Still, while he might have his tail between his legs, Rheon still thinks Ramsay is irredeemable. When asked about the character’s more pleasant attributes, Rheon has the only logical answer.

I don’t think he has any! He’s a complete scumbag. But I find that quite fun. He’s a fun character to play. Obviously some scenes are disgusting and I dreaded doing them. But in this kind of environment [on the set] it doesn’t feel like you’re actually doing it, you’re playing it, so it doesn’t ever become too much. What’s difficult is, as an actor, you still need to understand him in order to make it truthful and to empathize with him.
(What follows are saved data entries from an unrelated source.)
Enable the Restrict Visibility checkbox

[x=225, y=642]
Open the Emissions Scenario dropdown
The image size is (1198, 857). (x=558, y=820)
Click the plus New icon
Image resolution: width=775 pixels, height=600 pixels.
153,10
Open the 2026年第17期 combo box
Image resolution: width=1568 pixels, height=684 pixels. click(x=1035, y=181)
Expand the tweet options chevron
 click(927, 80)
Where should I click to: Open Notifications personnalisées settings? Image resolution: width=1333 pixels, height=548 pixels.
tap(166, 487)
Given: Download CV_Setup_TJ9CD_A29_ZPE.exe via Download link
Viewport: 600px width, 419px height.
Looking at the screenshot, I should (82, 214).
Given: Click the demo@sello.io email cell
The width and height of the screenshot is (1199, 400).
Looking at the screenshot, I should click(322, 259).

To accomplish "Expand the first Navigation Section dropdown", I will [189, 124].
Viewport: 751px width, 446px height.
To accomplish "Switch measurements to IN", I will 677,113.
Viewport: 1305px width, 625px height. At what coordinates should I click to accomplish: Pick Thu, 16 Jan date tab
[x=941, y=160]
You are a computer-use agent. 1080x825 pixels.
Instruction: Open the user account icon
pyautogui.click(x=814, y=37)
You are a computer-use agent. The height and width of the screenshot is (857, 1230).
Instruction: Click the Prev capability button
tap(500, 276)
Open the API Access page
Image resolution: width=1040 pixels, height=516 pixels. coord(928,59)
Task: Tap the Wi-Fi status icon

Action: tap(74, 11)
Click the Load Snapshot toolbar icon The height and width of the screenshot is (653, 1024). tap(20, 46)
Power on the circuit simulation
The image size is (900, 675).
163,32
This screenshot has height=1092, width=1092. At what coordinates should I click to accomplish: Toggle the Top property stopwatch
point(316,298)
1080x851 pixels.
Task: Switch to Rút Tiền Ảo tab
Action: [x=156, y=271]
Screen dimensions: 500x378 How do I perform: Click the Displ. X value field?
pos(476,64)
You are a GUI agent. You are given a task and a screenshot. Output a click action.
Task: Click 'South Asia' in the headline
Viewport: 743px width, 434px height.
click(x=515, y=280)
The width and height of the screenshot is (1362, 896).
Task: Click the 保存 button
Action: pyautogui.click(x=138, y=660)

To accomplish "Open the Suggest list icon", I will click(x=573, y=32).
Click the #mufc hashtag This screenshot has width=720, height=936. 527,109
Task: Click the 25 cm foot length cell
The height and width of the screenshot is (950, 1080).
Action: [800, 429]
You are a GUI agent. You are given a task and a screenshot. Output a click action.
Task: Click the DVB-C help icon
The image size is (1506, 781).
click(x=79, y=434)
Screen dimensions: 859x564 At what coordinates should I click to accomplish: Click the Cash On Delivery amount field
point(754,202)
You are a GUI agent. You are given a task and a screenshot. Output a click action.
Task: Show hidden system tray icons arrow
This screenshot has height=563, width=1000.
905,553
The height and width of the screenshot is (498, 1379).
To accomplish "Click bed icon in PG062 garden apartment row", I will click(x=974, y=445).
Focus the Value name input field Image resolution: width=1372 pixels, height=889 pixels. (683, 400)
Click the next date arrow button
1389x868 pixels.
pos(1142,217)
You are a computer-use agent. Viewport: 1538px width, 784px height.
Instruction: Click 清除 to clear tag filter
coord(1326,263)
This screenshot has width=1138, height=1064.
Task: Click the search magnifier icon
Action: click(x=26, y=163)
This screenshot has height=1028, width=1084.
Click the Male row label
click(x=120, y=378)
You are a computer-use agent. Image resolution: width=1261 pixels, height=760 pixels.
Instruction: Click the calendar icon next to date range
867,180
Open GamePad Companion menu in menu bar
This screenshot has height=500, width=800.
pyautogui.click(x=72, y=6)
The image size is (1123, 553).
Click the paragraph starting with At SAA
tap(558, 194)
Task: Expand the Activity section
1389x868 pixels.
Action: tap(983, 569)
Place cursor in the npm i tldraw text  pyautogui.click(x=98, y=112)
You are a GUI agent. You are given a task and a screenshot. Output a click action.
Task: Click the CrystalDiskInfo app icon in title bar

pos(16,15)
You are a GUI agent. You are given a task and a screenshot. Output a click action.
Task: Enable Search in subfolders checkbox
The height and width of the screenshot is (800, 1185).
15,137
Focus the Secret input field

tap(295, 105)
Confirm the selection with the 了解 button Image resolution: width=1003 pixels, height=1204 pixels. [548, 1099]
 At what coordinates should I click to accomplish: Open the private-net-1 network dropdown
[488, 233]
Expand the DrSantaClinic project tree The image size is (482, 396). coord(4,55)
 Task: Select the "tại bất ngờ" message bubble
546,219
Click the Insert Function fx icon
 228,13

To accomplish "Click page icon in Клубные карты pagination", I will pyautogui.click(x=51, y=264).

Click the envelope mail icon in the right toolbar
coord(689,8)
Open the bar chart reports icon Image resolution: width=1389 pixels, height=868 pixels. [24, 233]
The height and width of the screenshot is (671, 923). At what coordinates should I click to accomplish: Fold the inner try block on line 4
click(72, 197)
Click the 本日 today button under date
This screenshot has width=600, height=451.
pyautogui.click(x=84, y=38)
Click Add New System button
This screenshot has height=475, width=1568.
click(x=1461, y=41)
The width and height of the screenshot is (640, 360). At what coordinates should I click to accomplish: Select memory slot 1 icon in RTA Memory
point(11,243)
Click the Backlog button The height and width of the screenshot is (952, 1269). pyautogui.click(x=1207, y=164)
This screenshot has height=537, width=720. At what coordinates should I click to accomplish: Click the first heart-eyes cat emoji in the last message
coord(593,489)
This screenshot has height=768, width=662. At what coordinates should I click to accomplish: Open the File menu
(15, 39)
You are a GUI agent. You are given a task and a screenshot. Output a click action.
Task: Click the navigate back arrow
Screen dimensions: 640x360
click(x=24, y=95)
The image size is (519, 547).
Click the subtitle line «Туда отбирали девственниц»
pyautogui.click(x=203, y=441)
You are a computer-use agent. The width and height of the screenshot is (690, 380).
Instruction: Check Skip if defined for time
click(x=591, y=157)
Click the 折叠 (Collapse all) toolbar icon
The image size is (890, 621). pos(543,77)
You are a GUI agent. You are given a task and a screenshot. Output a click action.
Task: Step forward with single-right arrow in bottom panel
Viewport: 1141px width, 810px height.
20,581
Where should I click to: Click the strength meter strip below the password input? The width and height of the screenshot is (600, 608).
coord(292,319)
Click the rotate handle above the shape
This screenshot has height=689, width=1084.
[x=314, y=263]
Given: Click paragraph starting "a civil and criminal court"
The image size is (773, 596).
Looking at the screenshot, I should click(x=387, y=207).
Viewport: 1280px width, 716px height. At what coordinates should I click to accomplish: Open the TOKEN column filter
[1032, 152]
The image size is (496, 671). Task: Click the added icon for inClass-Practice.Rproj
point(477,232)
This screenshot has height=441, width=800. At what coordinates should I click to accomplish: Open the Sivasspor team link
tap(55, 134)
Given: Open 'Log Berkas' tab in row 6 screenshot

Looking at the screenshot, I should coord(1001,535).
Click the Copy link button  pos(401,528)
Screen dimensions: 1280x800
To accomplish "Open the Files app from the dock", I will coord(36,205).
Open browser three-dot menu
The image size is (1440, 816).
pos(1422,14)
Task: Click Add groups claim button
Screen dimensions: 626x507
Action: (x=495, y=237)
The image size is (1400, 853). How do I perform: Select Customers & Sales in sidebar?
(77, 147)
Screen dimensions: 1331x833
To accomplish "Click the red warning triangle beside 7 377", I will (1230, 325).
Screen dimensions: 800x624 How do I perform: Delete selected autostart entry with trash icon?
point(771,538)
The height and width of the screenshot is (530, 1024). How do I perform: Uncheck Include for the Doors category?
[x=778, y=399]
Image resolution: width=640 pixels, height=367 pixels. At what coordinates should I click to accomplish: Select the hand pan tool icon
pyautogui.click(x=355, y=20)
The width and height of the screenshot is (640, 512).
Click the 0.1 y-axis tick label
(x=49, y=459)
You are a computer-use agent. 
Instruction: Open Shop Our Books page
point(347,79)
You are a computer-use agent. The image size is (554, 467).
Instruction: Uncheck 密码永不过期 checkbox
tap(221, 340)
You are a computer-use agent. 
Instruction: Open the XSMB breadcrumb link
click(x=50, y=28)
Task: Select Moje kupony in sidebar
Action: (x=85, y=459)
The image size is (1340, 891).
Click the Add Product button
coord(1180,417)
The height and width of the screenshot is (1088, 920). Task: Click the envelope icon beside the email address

Yeah, I can imagine it’s nigh on impossible empathizing with a guy who hunts women, tortures Theon within an inch of his life and sanity, and rapes Sansa. Still, Rheon thinks that fans will be interested in Ramsay’s journey in season six.

The writing is so clever, you get to play against what you usually do. The audience knows about Ramsay now, so you don’t need to always be doing evil stuff. You can be really nice and that makes it more sinister – and that’s the fun thing to do with Ramsay. We’re trying to play against what you know.

Cool. Now that we know all about Ramsay’s evil streak, can we cut down on the sexual assault to drive that point home?